- The records
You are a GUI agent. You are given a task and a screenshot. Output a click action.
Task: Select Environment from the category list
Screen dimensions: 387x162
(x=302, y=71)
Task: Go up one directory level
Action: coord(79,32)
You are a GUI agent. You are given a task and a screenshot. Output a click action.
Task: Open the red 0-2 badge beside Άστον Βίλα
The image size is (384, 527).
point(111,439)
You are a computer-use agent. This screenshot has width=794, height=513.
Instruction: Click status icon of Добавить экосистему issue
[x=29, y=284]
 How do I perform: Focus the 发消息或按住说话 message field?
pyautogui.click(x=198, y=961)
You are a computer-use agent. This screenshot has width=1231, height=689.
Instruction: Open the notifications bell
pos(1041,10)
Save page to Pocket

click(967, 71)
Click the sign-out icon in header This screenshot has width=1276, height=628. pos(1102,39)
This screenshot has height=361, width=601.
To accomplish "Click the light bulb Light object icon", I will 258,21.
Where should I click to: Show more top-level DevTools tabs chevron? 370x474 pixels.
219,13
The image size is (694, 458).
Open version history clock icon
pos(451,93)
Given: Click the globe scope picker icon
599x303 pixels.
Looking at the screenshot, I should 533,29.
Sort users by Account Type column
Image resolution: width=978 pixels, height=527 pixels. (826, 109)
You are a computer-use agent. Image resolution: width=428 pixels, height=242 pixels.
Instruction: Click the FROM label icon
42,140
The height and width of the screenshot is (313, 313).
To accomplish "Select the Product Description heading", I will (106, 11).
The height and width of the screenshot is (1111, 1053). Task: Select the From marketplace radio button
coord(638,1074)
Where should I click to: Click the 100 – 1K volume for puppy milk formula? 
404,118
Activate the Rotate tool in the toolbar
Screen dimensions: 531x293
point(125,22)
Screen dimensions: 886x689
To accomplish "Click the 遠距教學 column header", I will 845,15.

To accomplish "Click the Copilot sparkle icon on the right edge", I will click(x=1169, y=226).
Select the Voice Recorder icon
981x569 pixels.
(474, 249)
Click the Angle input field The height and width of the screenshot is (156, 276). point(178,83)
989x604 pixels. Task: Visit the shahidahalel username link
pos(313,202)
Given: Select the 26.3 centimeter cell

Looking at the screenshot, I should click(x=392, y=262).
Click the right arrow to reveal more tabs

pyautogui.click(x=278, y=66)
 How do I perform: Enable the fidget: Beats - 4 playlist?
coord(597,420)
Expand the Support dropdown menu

- Required action
Repeat every line of the records, exactly as given.

- Task output
You are a GUI agent. You are given a task and a screenshot. Output a click action.
Task: Select Environment from the category list
Screen dimensions: 387x162
(x=302, y=71)
Task: Go up one directory level
Action: coord(79,32)
You are a GUI agent. You are given a task and a screenshot. Output a click action.
Task: Open the red 0-2 badge beside Άστον Βίλα
The image size is (384, 527).
point(111,439)
You are a computer-use agent. This screenshot has width=794, height=513.
Instruction: Click status icon of Добавить экосистему issue
[x=29, y=284]
 How do I perform: Focus the 发消息或按住说话 message field?
pyautogui.click(x=198, y=961)
You are a computer-use agent. This screenshot has width=1231, height=689.
Instruction: Open the notifications bell
pos(1041,10)
Save page to Pocket

click(967, 71)
Click the sign-out icon in header This screenshot has width=1276, height=628. pos(1102,39)
This screenshot has height=361, width=601.
To accomplish "Click the light bulb Light object icon", I will 258,21.
Where should I click to: Show more top-level DevTools tabs chevron? 370x474 pixels.
219,13
The image size is (694, 458).
Open version history clock icon
pos(451,93)
Given: Click the globe scope picker icon
599x303 pixels.
Looking at the screenshot, I should 533,29.
Sort users by Account Type column
Image resolution: width=978 pixels, height=527 pixels. (826, 109)
You are a computer-use agent. Image resolution: width=428 pixels, height=242 pixels.
Instruction: Click the FROM label icon
42,140
The height and width of the screenshot is (313, 313).
To accomplish "Select the Product Description heading", I will (106, 11).
The height and width of the screenshot is (1111, 1053). Task: Select the From marketplace radio button
coord(638,1074)
Where should I click to: Click the 100 – 1K volume for puppy milk formula? 
404,118
Activate the Rotate tool in the toolbar
Screen dimensions: 531x293
point(125,22)
Screen dimensions: 886x689
To accomplish "Click the 遠距教學 column header", I will 845,15.

To accomplish "Click the Copilot sparkle icon on the right edge", I will click(x=1169, y=226).
Select the Voice Recorder icon
981x569 pixels.
(474, 249)
Click the Angle input field The height and width of the screenshot is (156, 276). point(178,83)
989x604 pixels. Task: Visit the shahidahalel username link
pos(313,202)
Given: Select the 26.3 centimeter cell

Looking at the screenshot, I should click(x=392, y=262).
Click the right arrow to reveal more tabs

pyautogui.click(x=278, y=66)
 How do I perform: Enable the fidget: Beats - 4 playlist?
coord(597,420)
Expand the Support dropdown menu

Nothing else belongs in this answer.